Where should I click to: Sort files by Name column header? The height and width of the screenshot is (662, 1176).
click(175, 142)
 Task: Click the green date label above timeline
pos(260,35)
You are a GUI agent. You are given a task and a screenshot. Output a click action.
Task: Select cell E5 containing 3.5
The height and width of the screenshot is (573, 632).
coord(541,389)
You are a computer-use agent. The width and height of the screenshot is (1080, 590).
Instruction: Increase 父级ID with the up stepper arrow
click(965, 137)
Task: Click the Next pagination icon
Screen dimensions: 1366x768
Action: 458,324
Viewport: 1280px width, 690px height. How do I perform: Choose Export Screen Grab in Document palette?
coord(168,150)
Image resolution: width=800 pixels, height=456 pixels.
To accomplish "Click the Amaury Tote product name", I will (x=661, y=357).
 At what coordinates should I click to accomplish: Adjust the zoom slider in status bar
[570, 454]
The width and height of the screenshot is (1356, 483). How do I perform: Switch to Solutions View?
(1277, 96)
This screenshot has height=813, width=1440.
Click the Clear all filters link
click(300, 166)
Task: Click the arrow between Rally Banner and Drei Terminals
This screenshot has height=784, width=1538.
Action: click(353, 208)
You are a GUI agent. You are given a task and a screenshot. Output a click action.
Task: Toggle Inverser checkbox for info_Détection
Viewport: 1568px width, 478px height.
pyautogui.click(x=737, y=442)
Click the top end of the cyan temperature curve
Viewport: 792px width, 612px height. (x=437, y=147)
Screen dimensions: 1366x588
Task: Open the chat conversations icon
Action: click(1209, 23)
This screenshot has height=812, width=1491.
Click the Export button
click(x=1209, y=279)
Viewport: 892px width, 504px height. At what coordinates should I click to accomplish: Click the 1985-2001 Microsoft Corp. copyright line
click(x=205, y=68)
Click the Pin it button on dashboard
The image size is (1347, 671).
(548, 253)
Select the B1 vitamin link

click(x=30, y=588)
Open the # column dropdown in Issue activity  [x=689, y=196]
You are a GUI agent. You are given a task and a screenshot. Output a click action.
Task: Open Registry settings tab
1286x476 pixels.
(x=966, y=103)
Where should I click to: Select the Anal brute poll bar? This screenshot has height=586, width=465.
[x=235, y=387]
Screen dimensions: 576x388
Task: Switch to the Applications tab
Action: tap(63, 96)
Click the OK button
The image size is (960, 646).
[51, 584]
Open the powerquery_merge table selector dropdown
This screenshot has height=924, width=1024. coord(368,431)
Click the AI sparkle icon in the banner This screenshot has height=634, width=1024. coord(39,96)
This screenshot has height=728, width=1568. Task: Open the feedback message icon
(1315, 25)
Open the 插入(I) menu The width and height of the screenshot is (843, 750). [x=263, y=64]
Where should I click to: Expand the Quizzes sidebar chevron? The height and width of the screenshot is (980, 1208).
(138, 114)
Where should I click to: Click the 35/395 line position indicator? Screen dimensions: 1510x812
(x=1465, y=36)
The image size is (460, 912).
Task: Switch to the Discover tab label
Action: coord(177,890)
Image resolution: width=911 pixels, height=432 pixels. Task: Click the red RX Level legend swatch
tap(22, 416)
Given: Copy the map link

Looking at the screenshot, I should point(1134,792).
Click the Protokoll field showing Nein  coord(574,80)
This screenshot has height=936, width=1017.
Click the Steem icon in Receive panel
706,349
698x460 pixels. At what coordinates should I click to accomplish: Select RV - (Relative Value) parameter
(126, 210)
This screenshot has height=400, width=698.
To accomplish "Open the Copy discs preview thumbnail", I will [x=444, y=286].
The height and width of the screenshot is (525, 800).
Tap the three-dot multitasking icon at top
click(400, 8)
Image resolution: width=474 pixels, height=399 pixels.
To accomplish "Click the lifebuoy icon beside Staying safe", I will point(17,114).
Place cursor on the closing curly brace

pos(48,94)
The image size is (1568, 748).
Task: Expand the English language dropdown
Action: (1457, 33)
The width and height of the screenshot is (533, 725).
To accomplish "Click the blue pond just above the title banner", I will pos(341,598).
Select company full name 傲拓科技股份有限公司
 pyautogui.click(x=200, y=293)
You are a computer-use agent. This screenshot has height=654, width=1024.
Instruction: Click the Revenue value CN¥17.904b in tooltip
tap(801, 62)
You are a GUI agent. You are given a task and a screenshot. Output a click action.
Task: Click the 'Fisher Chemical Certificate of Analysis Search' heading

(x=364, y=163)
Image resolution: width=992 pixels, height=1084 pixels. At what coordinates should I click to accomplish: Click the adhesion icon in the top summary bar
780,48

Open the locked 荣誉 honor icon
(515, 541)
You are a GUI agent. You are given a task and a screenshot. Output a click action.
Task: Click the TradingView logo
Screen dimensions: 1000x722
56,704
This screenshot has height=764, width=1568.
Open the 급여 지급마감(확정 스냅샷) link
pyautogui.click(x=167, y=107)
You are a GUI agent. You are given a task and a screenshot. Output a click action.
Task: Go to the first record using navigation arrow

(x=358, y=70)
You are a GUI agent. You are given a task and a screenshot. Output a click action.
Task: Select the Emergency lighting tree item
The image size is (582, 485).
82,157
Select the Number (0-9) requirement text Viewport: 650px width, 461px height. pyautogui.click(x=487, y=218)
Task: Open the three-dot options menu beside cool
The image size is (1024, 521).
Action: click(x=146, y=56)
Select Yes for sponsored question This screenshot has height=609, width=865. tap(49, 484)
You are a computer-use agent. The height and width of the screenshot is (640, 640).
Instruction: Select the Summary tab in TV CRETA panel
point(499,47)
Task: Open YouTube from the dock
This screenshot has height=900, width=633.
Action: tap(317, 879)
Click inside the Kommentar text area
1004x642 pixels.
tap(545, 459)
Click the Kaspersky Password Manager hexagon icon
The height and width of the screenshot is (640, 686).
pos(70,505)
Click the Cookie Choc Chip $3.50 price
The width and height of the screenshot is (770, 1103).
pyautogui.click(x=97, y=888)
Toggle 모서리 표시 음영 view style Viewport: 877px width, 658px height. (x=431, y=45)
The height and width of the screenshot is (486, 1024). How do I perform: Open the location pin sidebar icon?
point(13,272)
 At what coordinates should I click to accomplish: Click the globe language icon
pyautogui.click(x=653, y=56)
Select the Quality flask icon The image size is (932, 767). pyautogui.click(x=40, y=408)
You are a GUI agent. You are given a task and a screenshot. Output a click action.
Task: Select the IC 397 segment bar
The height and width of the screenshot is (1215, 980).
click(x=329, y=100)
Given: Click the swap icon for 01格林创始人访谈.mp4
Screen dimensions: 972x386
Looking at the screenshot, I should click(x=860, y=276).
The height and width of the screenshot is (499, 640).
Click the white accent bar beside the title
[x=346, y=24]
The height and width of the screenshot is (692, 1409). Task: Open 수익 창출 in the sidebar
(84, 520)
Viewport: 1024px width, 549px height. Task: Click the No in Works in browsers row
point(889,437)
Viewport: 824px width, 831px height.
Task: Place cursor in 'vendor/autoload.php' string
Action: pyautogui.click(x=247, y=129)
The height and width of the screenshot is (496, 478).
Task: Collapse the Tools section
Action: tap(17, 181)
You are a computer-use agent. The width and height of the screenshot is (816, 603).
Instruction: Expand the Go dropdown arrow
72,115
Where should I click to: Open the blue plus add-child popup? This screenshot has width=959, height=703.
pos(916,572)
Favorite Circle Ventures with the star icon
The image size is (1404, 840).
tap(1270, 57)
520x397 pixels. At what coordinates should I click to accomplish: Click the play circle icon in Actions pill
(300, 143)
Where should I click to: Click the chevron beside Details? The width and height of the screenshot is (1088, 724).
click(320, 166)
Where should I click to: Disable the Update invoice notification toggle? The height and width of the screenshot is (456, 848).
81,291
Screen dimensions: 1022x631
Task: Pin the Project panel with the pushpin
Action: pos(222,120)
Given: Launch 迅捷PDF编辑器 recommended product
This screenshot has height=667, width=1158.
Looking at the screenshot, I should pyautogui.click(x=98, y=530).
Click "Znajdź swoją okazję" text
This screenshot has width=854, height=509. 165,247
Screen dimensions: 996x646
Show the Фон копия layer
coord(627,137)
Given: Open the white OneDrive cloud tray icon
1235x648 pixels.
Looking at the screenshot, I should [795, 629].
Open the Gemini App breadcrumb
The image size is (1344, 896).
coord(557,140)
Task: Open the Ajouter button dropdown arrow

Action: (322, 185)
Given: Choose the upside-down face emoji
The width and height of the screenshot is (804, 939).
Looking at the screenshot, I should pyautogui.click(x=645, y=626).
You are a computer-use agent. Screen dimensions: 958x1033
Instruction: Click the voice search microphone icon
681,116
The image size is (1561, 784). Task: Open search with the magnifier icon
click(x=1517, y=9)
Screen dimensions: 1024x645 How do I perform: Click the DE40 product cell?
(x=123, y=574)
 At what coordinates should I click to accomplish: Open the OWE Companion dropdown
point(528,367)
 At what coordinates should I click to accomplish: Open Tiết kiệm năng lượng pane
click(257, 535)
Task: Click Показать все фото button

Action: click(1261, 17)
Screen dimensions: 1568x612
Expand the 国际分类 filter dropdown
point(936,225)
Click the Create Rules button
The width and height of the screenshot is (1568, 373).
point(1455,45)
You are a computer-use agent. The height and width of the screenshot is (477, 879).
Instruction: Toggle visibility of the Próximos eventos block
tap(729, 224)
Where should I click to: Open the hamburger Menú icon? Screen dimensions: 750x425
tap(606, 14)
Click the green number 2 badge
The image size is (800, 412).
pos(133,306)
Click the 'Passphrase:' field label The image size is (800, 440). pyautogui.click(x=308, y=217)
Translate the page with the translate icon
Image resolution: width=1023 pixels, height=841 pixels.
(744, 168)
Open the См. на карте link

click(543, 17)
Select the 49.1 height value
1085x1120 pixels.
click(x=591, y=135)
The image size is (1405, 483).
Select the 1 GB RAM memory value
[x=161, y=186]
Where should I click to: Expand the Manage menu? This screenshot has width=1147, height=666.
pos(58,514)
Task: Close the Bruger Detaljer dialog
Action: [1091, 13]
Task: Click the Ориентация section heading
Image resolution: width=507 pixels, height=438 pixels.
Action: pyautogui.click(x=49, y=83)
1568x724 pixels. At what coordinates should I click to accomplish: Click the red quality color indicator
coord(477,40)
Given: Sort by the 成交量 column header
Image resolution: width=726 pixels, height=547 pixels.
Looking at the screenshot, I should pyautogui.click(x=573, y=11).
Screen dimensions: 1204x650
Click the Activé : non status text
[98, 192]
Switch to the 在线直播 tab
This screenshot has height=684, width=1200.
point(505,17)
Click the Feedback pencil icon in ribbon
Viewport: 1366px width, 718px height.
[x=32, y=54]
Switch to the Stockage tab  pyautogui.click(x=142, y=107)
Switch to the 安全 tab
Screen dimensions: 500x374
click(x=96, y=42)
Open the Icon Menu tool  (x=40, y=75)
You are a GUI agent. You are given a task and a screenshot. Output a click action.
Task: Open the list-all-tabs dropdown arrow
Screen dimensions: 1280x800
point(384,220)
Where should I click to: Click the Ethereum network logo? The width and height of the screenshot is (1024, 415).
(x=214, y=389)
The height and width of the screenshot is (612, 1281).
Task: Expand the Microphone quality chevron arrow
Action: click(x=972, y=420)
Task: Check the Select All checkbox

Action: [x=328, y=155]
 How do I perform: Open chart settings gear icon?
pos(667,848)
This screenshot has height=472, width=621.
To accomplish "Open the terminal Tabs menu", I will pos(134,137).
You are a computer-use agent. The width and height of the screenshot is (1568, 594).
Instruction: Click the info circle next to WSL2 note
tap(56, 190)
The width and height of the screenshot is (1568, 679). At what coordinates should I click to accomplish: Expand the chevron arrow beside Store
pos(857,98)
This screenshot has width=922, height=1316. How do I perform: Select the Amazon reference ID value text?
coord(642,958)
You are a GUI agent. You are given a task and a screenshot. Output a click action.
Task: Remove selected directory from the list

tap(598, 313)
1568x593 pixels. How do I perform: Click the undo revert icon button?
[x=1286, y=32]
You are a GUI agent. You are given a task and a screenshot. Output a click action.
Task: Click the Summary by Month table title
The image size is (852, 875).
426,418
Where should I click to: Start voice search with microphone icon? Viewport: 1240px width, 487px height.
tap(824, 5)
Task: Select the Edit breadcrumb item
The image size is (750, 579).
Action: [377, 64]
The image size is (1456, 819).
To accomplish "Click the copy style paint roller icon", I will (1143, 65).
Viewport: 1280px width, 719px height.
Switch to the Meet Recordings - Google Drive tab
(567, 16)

____

The problem -
In the listing above, show every line with the word "item".

Exercise output -
Task: Select the Emergency lighting tree item
Task: Select the Edit breadcrumb item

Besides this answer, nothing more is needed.